Nos países mais atrasados ou mais desiguais (comunistas, como a Coreia do Norte e Cuba ou de capitalismo selvagem, como o Brasil, ou de capitalismo exageradamente desigual, como os EUA), o monstro do poder punitivo atua com controles frouxos, tendo pouca ou nenhuma aderência ao Estado de direito (veja, por exemplo, a situação deplorável dos nossos presídios descontrolados, que se transformaram, com apoio massivo da mídia e da população, em pleno Estado democrático de direito, em campos de concentração e de extermínio).

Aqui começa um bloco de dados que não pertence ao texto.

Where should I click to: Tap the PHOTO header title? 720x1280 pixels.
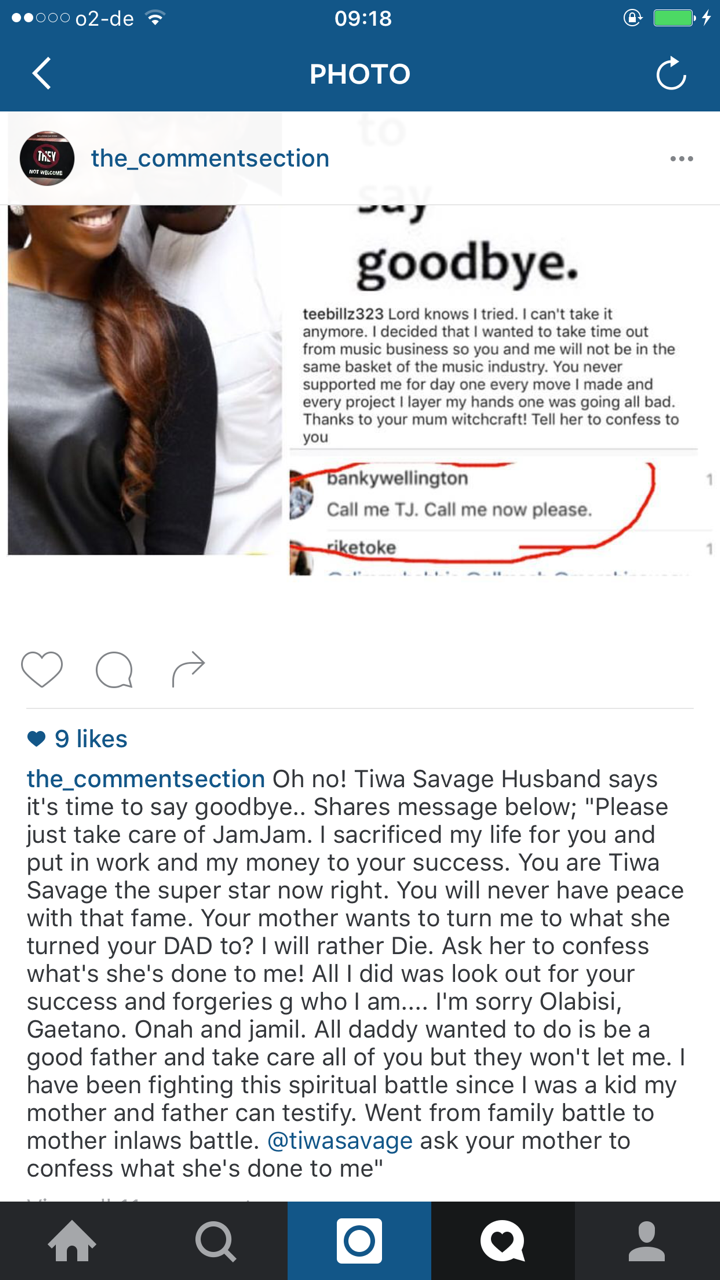click(360, 74)
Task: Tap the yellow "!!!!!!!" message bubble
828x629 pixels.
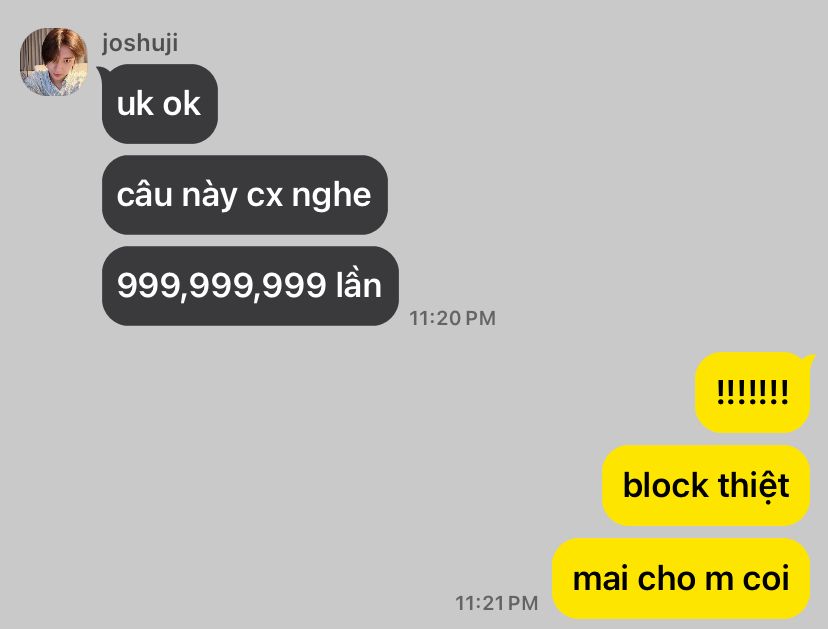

Torça para você ou um parente nunca caia nesse fosso de crueldade. Milhares de situações evidenciam (nos países atrasados ou extremamente injustos) que o poder punitivo do Estado está completamente deslegitimado porque se transformou em uma máquina de torturar, triturar, extorquir e exterminar. Na delegacia de polícia de Macau (RN), vários presos (incluindo uma grávida) estão amarrados com cordas e mantidos nos seus corredores (Estadão 12/3/14, p. A13). Em Codó (MA), uma mulher ficou algemada por uma semana ao cano de uma cadeira no corredor de uma delegacia, por falta de cela feminina (Folha 28/2/14, p. C6). No mutirão de 2010 (do CNJ), no Acre, foram encontrados presos de regime aberto recolhidos no regime fechado; 241 presos com direito ao regime semiaberto também estavam no fechado; os processos dos presos provisórios não contavam com nenhum controle; as prisões em flagrante eram convertidas automaticamente em preventiva, sem controle do juiz (violação à Res. 66/2009, do CNJ); os juízes somente analisam a legalidade da prisão, não a sua necessidade ou utilidade.
O CNJ ainda constatou que falta o controle da prescrição (muitos réus com penas prescritas continuavam presos – sete foram liberados por esse motivo); razão insignificante leva à regressão de regime, que é feita muitas vezes sem o direito de defesa; quando um agente fechava a porta de uma cela esmagou o dedo de um preso, que só foi atendido no dia seguinte (e ainda foi punido por esse motivo por falta grave!); do total de 3.093 presos examinados, 453 receberam algum tipo de benefício ou foram liberados, porque injustamente presos. Muitos estavam com penas vencidas.
Por que o monstro do punitivismo descontrolado (e tendencialmente descontrolável), apesar de ser um “monstro”, continua com todo seu vigor? Porque passou a ser visto como um “bem” para a sociedade, que se anestesiou diante das atrocidades da máquina de torturar, triturar, extorquir e exterminar, em que se converteu (em alguns países de forma eloquente, em outros nem tanto) o monstro do poder punitivo. Todo “bem” deve ser aceito, não contestado. Mas torça para você não precisar desse “bem”.